- A study by the recruiting software firm iCMIS Inc. found that one-third of job applicants are unqualified for entry-level positions, The Wall Street Journal reports. The firm polled 400 employers and 400 college students.
- The iCMIS study also revealed that over two-thirds of employers want to hire engineering, computer science and business/accounting majors, while less than one-half of new graduates majored in those fields.
- Another study by the National Association of Colleges and Employers (NACE) shows that employers plan to hire 5% more graduates than the previous year for the eighth consecutive year. However, 60% of employers want applicants to know more about the hiring company and its industry. They also want candidates to ask better questions in interviews.
The discrepancy between the skills employers say they need and the skills college graduates bring to the workplace will persist if businesses and academia remain don’t rectify their purposes.
When employers partner with colleges and universities, the likelihood that graduates will have the skills most in demand can increase. Interestingly enough, this is akin to one of the points made by incoming Secretary of Labor Alexander Acosta during his Senate confirmation hearing.

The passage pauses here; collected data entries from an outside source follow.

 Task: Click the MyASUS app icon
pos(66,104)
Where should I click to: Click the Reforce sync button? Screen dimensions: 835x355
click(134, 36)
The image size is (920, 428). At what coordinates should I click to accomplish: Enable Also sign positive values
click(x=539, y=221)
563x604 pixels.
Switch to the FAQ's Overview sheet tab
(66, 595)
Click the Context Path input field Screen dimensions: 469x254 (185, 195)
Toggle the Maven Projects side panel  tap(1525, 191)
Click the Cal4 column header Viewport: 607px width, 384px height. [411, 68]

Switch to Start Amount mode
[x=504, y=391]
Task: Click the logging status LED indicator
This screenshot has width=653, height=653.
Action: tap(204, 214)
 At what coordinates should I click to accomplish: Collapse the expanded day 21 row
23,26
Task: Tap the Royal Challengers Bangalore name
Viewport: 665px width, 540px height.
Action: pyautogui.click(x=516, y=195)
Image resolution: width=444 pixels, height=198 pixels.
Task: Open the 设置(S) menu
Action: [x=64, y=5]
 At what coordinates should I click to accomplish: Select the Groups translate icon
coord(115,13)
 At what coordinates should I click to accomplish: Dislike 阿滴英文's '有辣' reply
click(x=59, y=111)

Employers and academia naturally want to preserve their areas of expertise. Businesses specialize in identifying the disciplines and skills their industries need, while colleges and universities specialize in preparing students for post-academic pursuits. Today’s technology allows both to do what they do best with greater speed and efficiency.
The challenge is connecting employers and academia without interfering either institution's mission. Both share the common goal of getting graduates better prepared for their entry into the workplace. Experimentation on a wide spectrum -- from apprenticeships to job training extracurricular sessions -- should be a definitive way forward.